Page MenuHomeSolus

Nvidia driver not initializing for some hardware configs with kernel 5.3.1 and any Nvidia proprietary driver
Closed, ResolvedPublic

Description

The Nvidia driver is not initializing for some hardware configs with kernel 5.3.1 and any Nvidia proprietary driver. We'll use this task to gather what we know

Event Timeline

DataDrake triaged this task as Unbreak Now! priority.
DataDrake created this task.
DataDrake moved this task from Backlog to Kernel Drivers on the Hardware board.
Staudey added a subscriber: Staudey.EditedSep 25 2019, 7:25 PM

Here's my journalctl-log of an unsuccesfull boot (with loglevel=7 as suggested by Josh): https://paste.ubuntu.com/p/3CZFZXJZ2Q/

Xorg log after unsuccesful boot: https://paste.ubuntu.com/p/VdzXwjHsJ2/

GPU: NVIDIA GeForce GTX 1050 Ti

inxi -F output of my PC: https://paste.ubuntu.com/p/VW9zMkbHG9/

I've tried the nvidia-developer-driver, nvidia-glx-driver and nvidia-390-glx-driver packages (I'm not quite sure whether or not I've also tried the beta driver, and I can't use the 340 driver with my GPU).
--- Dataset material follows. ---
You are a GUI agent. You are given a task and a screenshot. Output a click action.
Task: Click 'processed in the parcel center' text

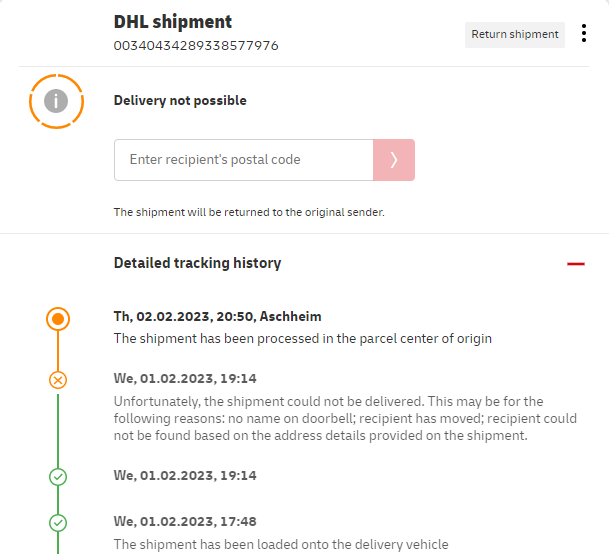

nvidia-bug-report.sh output:

Plot thickens: https://devtalk.nvidia.com/default/topic/1050894/gpu-devices-lost-with-nvrm-rminitadapter-failed-when-cpu-or-network-is-busy/

Looking at the logs though I see the driver continuously initializing/deinitializing in fast succession which points to that you're missing the nvidia-persistenced.

So this happens because nvidia-persistenced fails to start, not the other way around.

From the log @Staudey posted:

Sep 25 21:15:42 solus-pc nvidia-persistenced[693]: Failed to query NVIDIA devices. Please ensure that the NVIDIA device files (/dev/nvidia*) exist, and that user 143 has read and write permissions for those files.

However, I also have the same items in my logs:

Sep 25 00:51:44 goliath nvidia-persistenced[911]: Failed to query NVIDIA devices. Please ensure that the NVIDIA device files (/dev/nvidia*) exist, and that user 143 has read and write permissions for those files.
Sep 25 00:51:44 goliath nvidia-persistenced[905]: nvidia-persistenced failed to initialize. Check syslog for more details.
Sep 25 00:51:44 goliath nvidia-persistenced[911]: Shutdown (911)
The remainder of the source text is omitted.